The Population Bomb never exploded. It was all bunk, and European countries are fading away even faster than the US. Italy and Greece are ‘museums’, and Japan already sells more adult diapers than infant diapers.
A sensational Time Magazine article by Jennifer Senior a few year ago called “All Joy and No Fun” describes her life as a parent. A comment about the article quipped, “Well, she has it half right!” Being a parent really is hard work and expensive, no one can deny.
An August 12 Time magazine article featured “The Childfree Life, When having it all means not having children” on it’s cover. The article points out that one in 8 high income women expect to remain childless. Women put off work because of work, education, or the lack of a good mate.
"The dire economic and social effects of plummeting birthrates," writes Bruce Thornton in his recent post in the Hoover Institution Journal, " remind us that marriage and childbirth are not just private lifestyle choices. A country with fewer children becomes, on average, increasingly older. Cities and towns begin to empty, while the cost of caring for retirees and elderly sick people skyrockets. Old people spend less and invest less, shrinking capital pools for the new businesses that create new jobs. Entrepreneurs do not come from among the aged: countries with a higher median age have a lower percentage of entrepreneurs
After exploring failed efforts in France, Spain, Singapore, Japan, and other countries, the author comes up with some simple but radical and practical ideas:
- Better roads. Parents are more likely to have more children if they can live in the suburbs in a home with a grassy yard, impossible to afford in the major hubs where the jobs are, like LA, Silicon Valley, New York or DC.
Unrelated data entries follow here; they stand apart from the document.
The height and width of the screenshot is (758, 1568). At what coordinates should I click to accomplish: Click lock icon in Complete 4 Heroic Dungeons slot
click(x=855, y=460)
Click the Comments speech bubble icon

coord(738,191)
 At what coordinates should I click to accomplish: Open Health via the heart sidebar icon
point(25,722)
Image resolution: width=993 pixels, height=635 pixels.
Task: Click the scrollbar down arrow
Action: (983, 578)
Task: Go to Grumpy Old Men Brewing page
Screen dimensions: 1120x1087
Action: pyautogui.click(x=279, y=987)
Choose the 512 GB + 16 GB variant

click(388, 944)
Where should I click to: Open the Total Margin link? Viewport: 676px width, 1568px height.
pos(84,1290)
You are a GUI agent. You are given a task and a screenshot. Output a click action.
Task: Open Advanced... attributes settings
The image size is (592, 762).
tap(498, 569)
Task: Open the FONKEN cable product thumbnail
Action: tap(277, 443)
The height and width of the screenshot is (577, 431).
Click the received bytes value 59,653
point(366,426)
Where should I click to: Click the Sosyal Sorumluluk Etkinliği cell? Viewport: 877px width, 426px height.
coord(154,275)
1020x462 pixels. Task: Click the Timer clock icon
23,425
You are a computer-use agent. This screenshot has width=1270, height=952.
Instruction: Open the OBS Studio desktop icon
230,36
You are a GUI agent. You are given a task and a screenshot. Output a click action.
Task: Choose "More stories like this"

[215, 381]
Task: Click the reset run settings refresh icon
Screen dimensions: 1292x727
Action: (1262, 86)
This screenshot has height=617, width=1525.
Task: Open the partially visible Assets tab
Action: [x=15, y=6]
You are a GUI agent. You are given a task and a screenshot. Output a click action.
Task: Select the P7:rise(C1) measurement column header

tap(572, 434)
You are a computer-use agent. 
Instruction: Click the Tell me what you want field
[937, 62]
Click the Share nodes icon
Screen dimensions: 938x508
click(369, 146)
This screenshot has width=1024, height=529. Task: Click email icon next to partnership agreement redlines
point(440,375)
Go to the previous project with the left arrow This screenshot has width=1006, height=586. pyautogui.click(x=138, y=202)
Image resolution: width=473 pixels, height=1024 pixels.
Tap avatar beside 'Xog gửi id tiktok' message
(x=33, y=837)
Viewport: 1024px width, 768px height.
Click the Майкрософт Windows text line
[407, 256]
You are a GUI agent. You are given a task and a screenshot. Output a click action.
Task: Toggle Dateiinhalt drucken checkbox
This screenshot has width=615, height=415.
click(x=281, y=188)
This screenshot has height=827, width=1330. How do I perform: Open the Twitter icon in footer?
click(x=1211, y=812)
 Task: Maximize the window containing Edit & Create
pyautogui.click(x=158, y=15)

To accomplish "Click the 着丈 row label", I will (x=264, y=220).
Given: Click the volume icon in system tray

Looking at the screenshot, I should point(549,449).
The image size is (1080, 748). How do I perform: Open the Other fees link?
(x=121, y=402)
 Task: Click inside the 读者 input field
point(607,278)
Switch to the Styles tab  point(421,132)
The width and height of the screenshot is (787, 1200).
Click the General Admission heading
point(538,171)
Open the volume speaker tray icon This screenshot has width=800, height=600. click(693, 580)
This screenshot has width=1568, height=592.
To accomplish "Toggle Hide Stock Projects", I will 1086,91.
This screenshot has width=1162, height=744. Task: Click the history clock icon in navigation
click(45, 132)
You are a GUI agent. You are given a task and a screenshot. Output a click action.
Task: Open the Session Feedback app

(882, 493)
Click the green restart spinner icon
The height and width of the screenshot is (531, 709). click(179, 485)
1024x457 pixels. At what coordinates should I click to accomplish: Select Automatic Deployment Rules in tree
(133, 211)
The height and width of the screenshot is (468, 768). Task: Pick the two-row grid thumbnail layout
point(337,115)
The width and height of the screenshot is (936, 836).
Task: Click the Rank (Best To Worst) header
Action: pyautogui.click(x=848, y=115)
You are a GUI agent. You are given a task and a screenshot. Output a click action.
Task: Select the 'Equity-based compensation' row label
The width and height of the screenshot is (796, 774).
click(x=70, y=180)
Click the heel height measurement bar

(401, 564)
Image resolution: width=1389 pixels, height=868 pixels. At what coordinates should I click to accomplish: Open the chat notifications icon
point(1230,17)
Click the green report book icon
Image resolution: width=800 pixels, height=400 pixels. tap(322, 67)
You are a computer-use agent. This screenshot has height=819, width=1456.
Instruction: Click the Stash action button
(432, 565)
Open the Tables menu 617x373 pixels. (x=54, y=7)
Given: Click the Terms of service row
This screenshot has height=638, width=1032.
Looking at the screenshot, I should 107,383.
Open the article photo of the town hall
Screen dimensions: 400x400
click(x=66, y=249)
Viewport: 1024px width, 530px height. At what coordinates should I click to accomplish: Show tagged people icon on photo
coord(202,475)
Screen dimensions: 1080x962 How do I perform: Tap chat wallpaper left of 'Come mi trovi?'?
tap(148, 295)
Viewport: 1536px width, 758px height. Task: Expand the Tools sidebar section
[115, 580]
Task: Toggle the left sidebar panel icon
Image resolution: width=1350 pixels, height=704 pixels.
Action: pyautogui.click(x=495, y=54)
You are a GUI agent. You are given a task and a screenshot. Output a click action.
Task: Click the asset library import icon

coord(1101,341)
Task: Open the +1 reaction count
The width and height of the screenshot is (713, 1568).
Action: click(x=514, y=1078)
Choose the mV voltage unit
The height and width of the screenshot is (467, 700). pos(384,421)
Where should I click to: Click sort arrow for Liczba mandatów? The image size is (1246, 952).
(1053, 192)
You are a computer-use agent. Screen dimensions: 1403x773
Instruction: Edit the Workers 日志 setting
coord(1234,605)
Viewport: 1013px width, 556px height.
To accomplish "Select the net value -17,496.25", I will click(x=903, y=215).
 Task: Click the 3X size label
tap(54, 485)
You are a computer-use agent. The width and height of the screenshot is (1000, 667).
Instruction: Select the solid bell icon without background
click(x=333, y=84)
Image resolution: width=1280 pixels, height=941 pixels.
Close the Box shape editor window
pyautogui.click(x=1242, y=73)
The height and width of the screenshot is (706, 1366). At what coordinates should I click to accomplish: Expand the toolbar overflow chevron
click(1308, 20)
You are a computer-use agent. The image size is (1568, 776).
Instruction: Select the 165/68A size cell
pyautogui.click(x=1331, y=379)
- Telecommuting. Telecommuting has the capacity to return us to a world where the extended family is a part of daily life and returning the home to the center of economic activity in America. The advent of a three generation household, or at least living in the same neighborhood, and having grandparents care for children and children being close by seniors as they age, would make child-rearing more doable. Industrialized Day Care Centers and Retirement homes is a 30 year historical abbertion, according to Last.
3. College. Changing he college system by allowing a nationalized standardized testing. College costs have risen 1000% . While goods and services have decreased in cost, and increased in value, college has increased 1000% while the quality has gone down. NPR reported this week that in Ivy League colleges, dorms and meals cost even more than the tuition! Young people hold off on marriage and bearing children to finish college, then they have huge debts to pay off, so marriage and childrearing wait. The more education a woman has the lower number of children she generally has.
4. Immigration. A lesson from Japan and France is that every Industrialized country needs immigration to prop up its fettility. Because of Europe’s “policy choices made by adherents of a truly radical faith: multiculturalism” they are now realizing that they have made a terrible mistake, and it is now publically acknowledged. Europe as we know it will fade away in the next few generations, “replaced by a semi-hostile Islamic ummah.” Only the name will remain the same. However in America we have done a good job of integrating immigrants.
5. Social Security: Last has an interesting idea of exempting parents who raise more than two chidren from Social Security since they are raising the future workers who will be supprting the rest of us.
I highly recommend this new book which explains a complicted problem clearly. It’s provocative, deep, and presents heavy thoughts without selling doom. It will make you laugh, cry and think.
This is an interesting read...
ReplyDeleteThank you! I highly recommend this book! Everyone interested in our culture should read it! Thanks for taking the time to comment!
DeleteI love this! It's not often you come across such a positive and uplifting attitude about children. I'm very pro-life and pro-children and I appreciate your work.
ReplyDeleteThank you! The author gives away his viewpoint, which is pro life, but he stays very factual throughout and I think he did an amazing job! Such an interesting read! I read it in two weeks which is miraculous for me!